Most of the 1,622 comments posted in 2020 fall into one of two camps: anti-Mimi or anti-Jimmy. Both kids are wrong, they say, but here’s who I think is more wrong, and here’s why. 

  • “Ms. Groves and her family keep claiming that her life is ruined, but it’s not. She’s white and her family is well off. She will be fine.”
  • “His actions, in contrast to hers, were intentionally cruel and calculating to inflict maximum damage. He is not a role model; he’s a bully, plain and simple.”
  • “I don’t feel any pity for her whatsoever. At 15, in her learning and living environment, she knew darn well what this word meant, and why it shouldn’t be used.”
  • “I guess I’m the only one bothered by the fact that Galligan purposely waited for years to release this video, with the express purpose of destroying her college chances.
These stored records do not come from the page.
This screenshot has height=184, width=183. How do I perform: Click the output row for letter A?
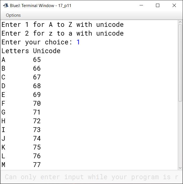coord(21,60)
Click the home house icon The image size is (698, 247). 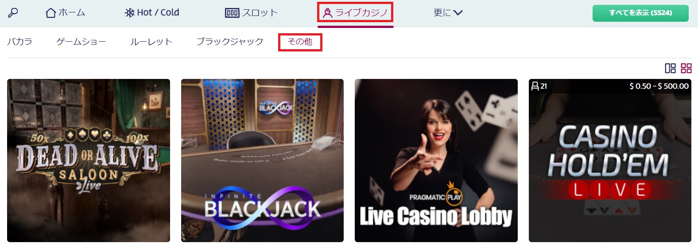(51, 13)
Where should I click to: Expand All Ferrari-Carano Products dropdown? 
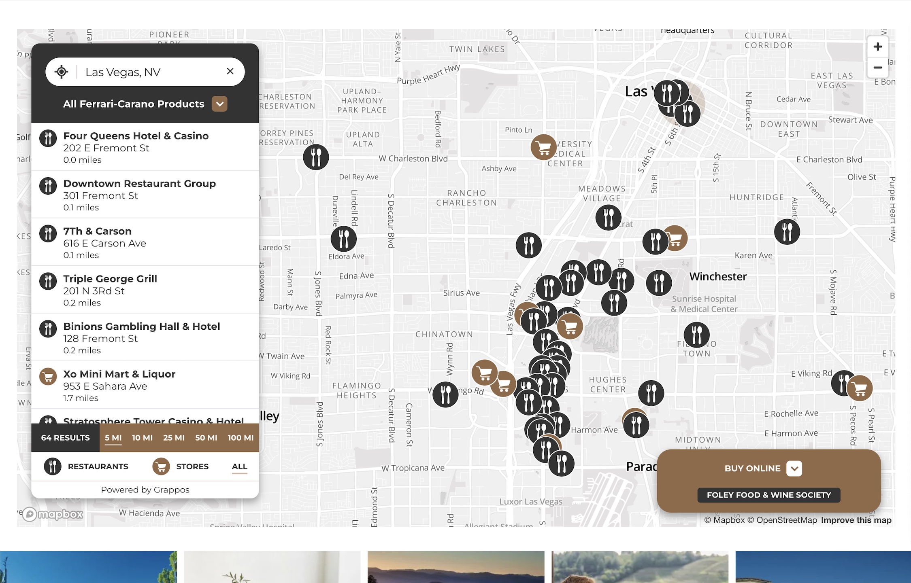tap(219, 104)
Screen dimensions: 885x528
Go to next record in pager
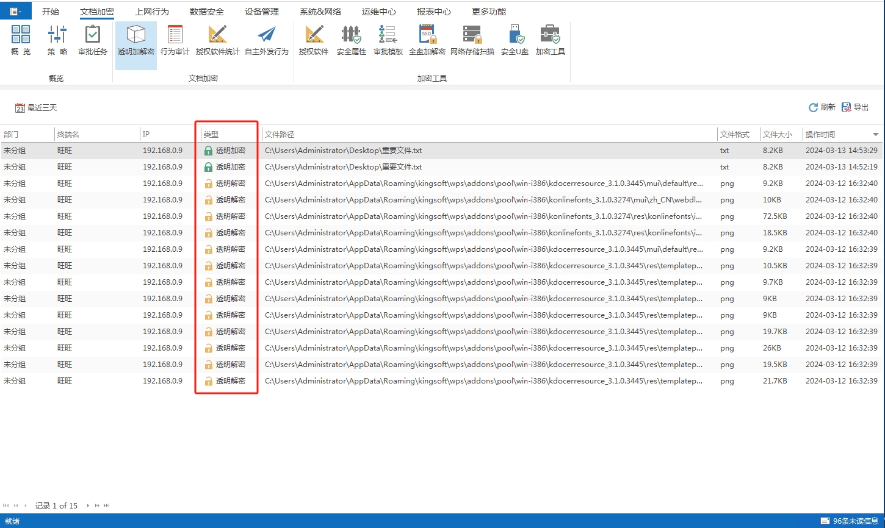click(88, 505)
This goes far beyond wanting to ‘educate’ her—this is vindictive and chilling behavior.”
  • “She perpetuated a hostile environment by using that word—she should pay the consequences. Yes, we’re all ‘cancellable’ to some extent—does that mean accountability shouldn’t be happening at all?”
  • “I’m struck by the self righteousness of Mr. Galligan, now enrolled at a Christian school in California.  Remind me—did Jesus have anything to say about mercy and forgiveness?”

The Times story as it’s written reduces the problem from systemic to individual. It prompts the reader to ask, “Should he have done this, and was this fair to her?” That prompting glosses over the underlying issues and the failure of the system to address those issues across the years. It avoids talking about the true impact of racism in schools. Racism in schools diminishes the learning of all students, including white students.
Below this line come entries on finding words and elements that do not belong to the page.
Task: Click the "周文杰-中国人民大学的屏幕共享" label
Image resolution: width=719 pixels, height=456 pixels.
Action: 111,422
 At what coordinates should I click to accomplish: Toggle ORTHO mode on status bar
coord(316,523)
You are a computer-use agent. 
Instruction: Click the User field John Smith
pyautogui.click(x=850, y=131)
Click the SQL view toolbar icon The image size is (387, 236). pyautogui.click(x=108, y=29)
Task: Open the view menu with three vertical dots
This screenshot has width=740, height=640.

Strictly speaking, every single one of these commenters is valid. They’re being honest. They’re saying what they believe to be true. They’re representing their thoughts on the matter, based on their life’s experience up to the very point of clicking the “submit” button. There’s nothing wrong with that. However, there’s also nothing particularly right.  

How will this story read in one hundred years? Maybe a mixture of shocking and utterly predictable. After all, how does the school dance story read now?

How will these comments read in one hundred years? Who knows?! But we’re thinking they might look like a collection of arguments written by stubborn individuals firmly entrenched in their ways—thoughtful, smart individuals willing to address important issues, sure, yet ultimately unwilling to budge, unwilling to listen, and unwilling to step back and think big. 

We’re pro-budging. We’re pro-listening. And we’re pro-big-picture-thinking. There’s being on the right side of history, and then there’s actually trying your damnedest to do something. We’ve worked with Loudoun County Public Schools. That work—their work—is much more than this or any other individual story.